# [DATASET]
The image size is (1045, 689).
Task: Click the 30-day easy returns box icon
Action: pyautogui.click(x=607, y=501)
==
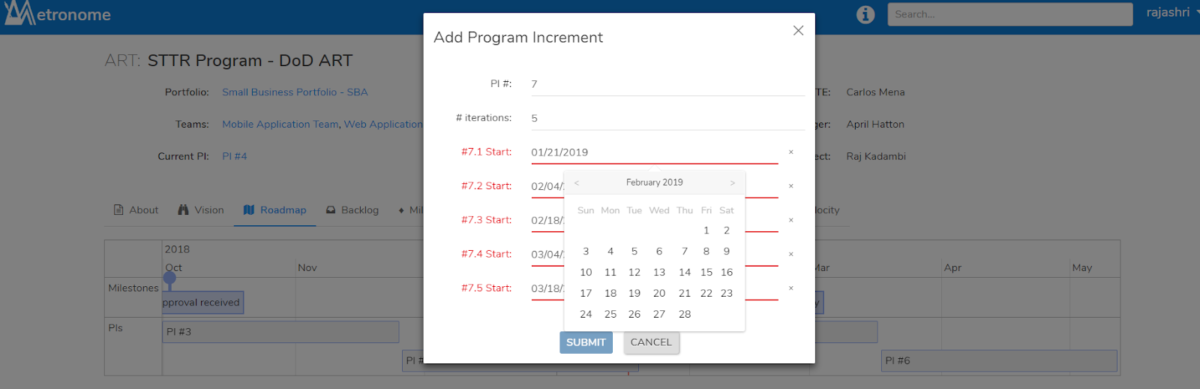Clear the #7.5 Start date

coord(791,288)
--
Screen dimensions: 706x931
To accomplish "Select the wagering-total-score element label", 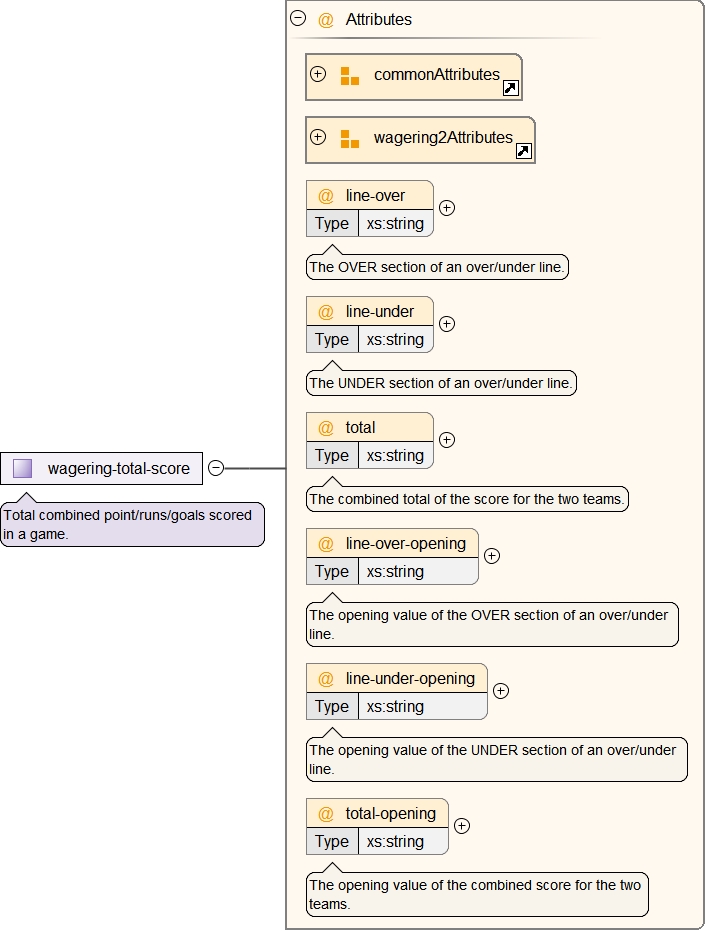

# [EXERCISE DESCRIPTION]
Put the lines running from the one containing "The image size is (1045, 689)." through the one containing "Action: pyautogui.click(x=607, y=501)", both included, into a JSON list of strings with one string per line, leaving out any blank lines.

# [FINAL ANSWER]
[
  "The image size is (1045, 689).",
  "Task: Click the 30-day easy returns box icon",
  "Action: pyautogui.click(x=607, y=501)"
]